Much of the action in Zimbabwe's war of independence took place in this hilly countryside southeast of the capital of Salisbury. Today, 18 months later, Umtali - just five miles from the Mozambique border - is seething with action of a different kind as Zimbabwe rushes into the urgent task of reconstruction and nation building.
In the former ''African Section,'' behind the impressive main building of Umtali's once all-white hospital, a tiny ward has been converted into a classroom, and a nurse in starched uniform lectures to a group of young men and women. They are ''military medics,'' paramedical personnel trained in guerrilla camps, primarily in Mozambique, Zambia, and Tanzania, to treat the wounded of Zimbabwe's liberation army then fighting Rhodesia's white-ruled regime. In independent Zimbabwe, these former freedom fighters are learning to deliver babies and provide health care to a peacetime population.
The transformation of these young people is symbolic of the change sweeping this southern African nation. Defying the gloomy predictions of its many critics , Prime Minister Robert Mugabe's government has made an impressive start in consolidating and rebuilding this war-ravaged country, which suffered 15 years of international isolation and seven long years of a devastating civil war.
In the first year of independence, Zimbabwe's economy registered a remarkable recovery with real gross domestic product rising by more than 8 percent. Exports rose by nearly 30 percent. The mining output - Zimbabwe is rich in gold, copper, nickel, and coal - has gone up by one-third and manufacturing production is up by 15 percent. One of the benefits of the country's long economic isolation - when international sanctions were imposed against Ian Smith's regime - was that Zimbabwe now produces much of its own capital and consumer goods. In addition, the country has recently harvested a bumper maize crop, with over one million tons left for export after meeting domestic needs.
But even with the tremendous economic and morale boost that such early achievments have brought to Zimbabwe, the government is finding that it may be easier to fight a war than to cope with the problems of reconciliation and reconstruction which follow in its wake.
Prime Minister Mugabe has described the situation as ''a tale of two cities.''
On the one hand there are some 200,000 white settlers, a minuscule Asian community, and a black elite, with efficient health services, schools, material conveniences, and good housing in the neatly laid out cities of Salisbury, Bulawayo, and Umtali.
On the other there are 7 million blacks, more than 5 million of whom live in rural areas with very few schools, clinics, or other basic services.

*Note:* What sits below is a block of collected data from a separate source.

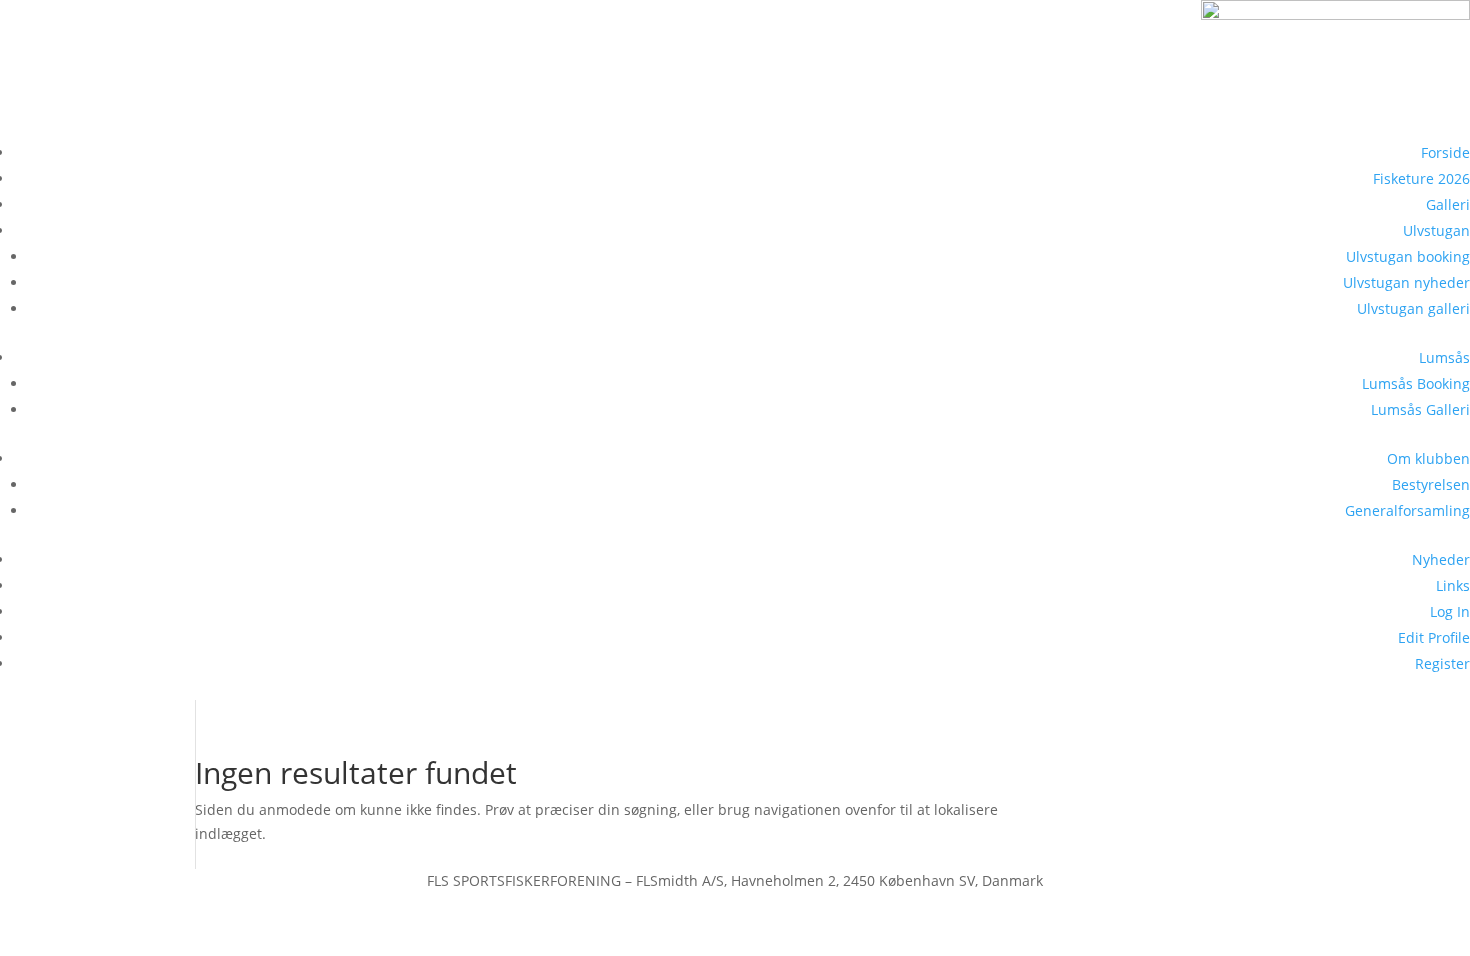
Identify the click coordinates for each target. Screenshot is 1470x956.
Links (1453, 585)
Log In (1450, 611)
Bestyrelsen (1431, 484)
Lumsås (1444, 357)
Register (1442, 663)
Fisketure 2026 (1421, 178)
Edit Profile (1434, 637)
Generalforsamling (1407, 510)
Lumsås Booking (1416, 383)
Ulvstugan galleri (1413, 308)
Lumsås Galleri (1420, 409)
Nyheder (1441, 559)
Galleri (1448, 204)
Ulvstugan (1436, 230)
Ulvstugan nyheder (1406, 282)
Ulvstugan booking (1408, 256)
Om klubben (1428, 458)
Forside (1445, 152)
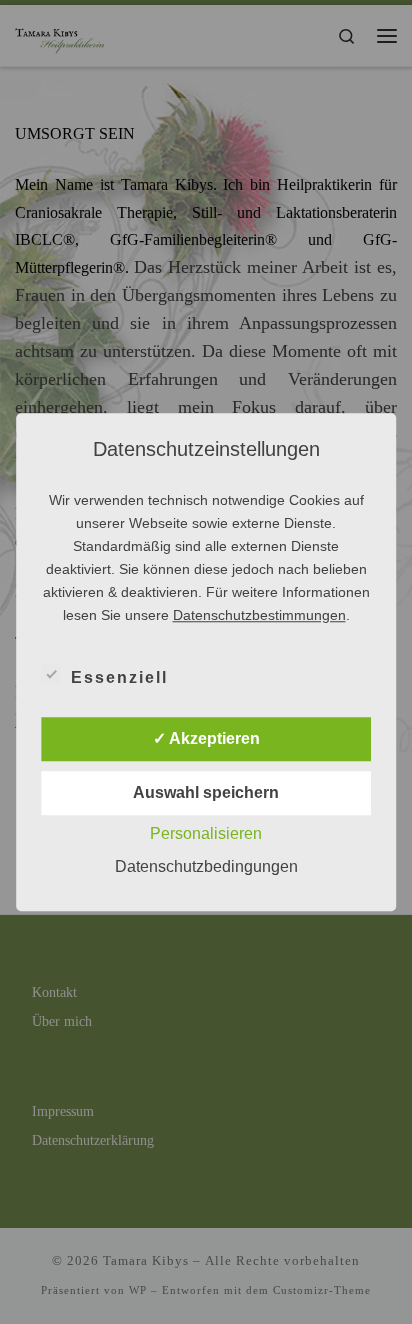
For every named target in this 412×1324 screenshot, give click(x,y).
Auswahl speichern (206, 792)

The average urban black per capita income is still only 10 percent that of whites, while that of the rural blacks is only 1 percent that of whites. Unemployment and underemployment in the country, according to one estimate, may range as high as 40 percent, and it is almost exclusively among Zimbabwe's blacks.
One of the central issues in the struggle for independence was ownership of land. But some 5,200 white commercial farmers still retain just less than half the country's best farming land. While they produce virtually all of Zimbabwe's agricultural surplus, black peasant farmers work overpopulated, overgrazed communal lands. Years of neglect, overcropping, subdivision, and soil erosion have rendered this land mostly unproductive.

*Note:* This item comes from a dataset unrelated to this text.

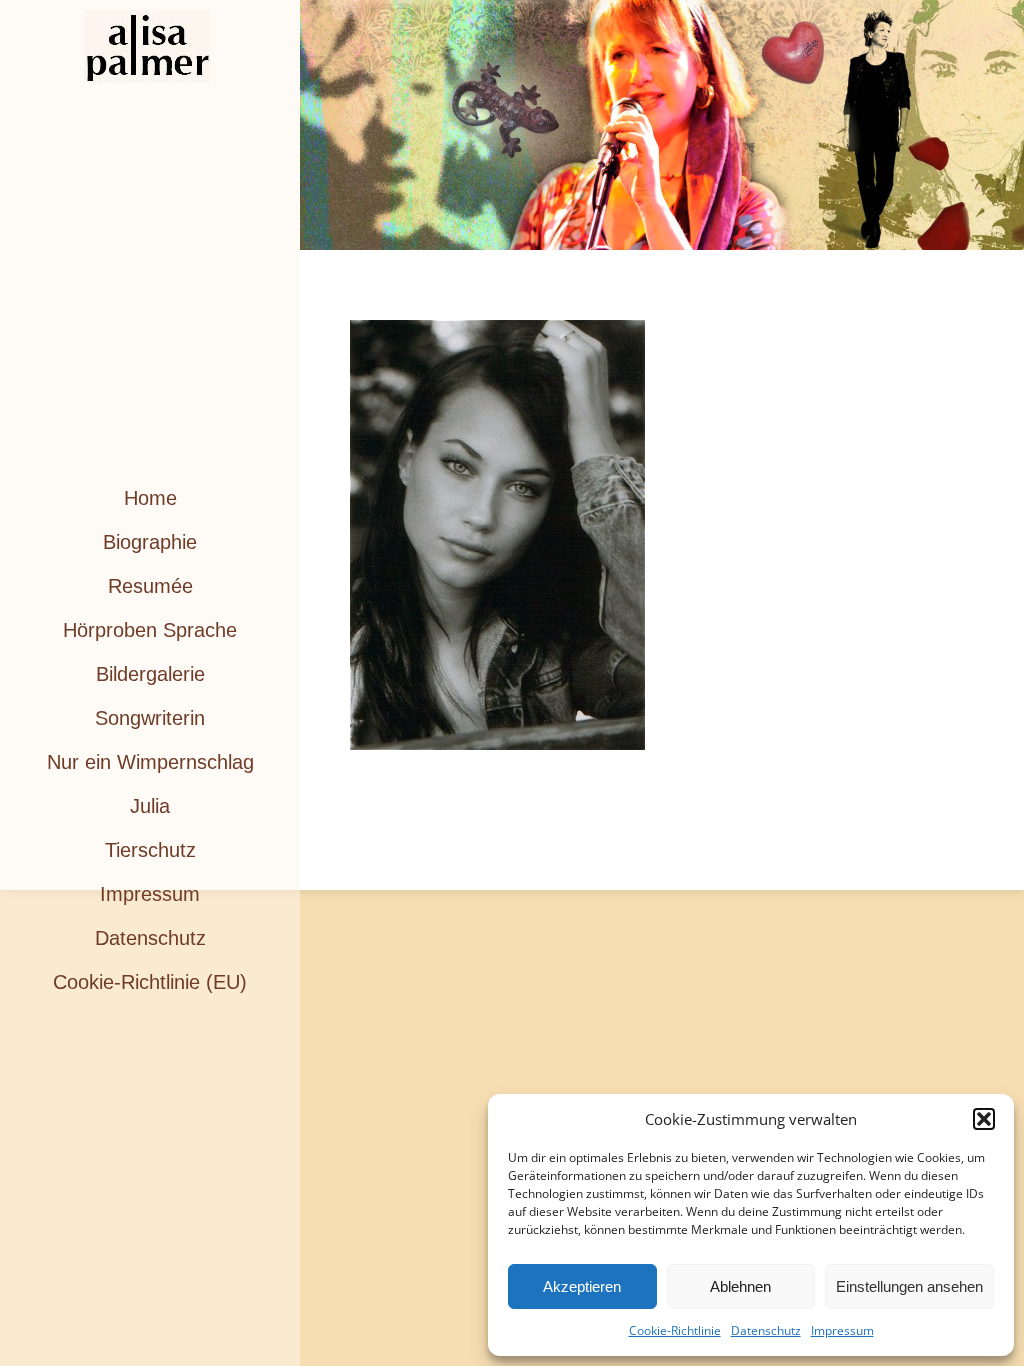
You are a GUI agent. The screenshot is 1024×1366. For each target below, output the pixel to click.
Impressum (842, 1330)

The government's most serious problem is therefore meeting the explosion of expectations of the poor, rural black while at the same time resisting the temptation to nationalize land and industry which would inhibit foreign investment and force the white minority to leave. So far the government has skillfully balanced these potentially conflicting needs.
A major priority has been an ambitious land resettlement plan, whereby the government buys land from white settlers willing to sell and parcels it out to poor, landless families. Agricultural extension services, schools, health centers, and water supply points will be set up for them as well as provided to people still living in communal lands.
Among the new settlers is the Matore family, which moved from a ''Tribal Trust'' area and now owns 12 acres of land. So far, Sena Matore has only been able to grow vegetables on one of the 12 acres. But this appears to be enough. Dressed in a torn frock, with a baby strapped to her back, she stops irrigating her field with a watering can to survey her property: ''Ah, too much happiness to have my own land.'' The land has meant that for the first time her husband will not have to seek seasonal work elsewhere, leaving the family alone for months.
At Marymount College in Umtali, Peter Svinurai is training to be a rural teacher in a government crash course. He began his working life as a schoolteacher but soon went to the city where he did ''this and that,'' moving from one job to another in search of adequate pay. Will a rural school satisfy him after so many years of city life? The answer is an immediate yes. ''For the first time, I will make a decent salary which I can supplement by growing my own food. Oh yes, it will satisfy me.''
To such people the future appears bright.
Massive government spending on social services and other reforms has fueled inflation and created a budget deficit. But Zimbabwe, if it is able to continue dealing with its problems with the same pragmatism it has demonstrated in its first year, could become one of southern Africa's strongest nations. Still its second year of independence is proving to be at least as difficult as its first.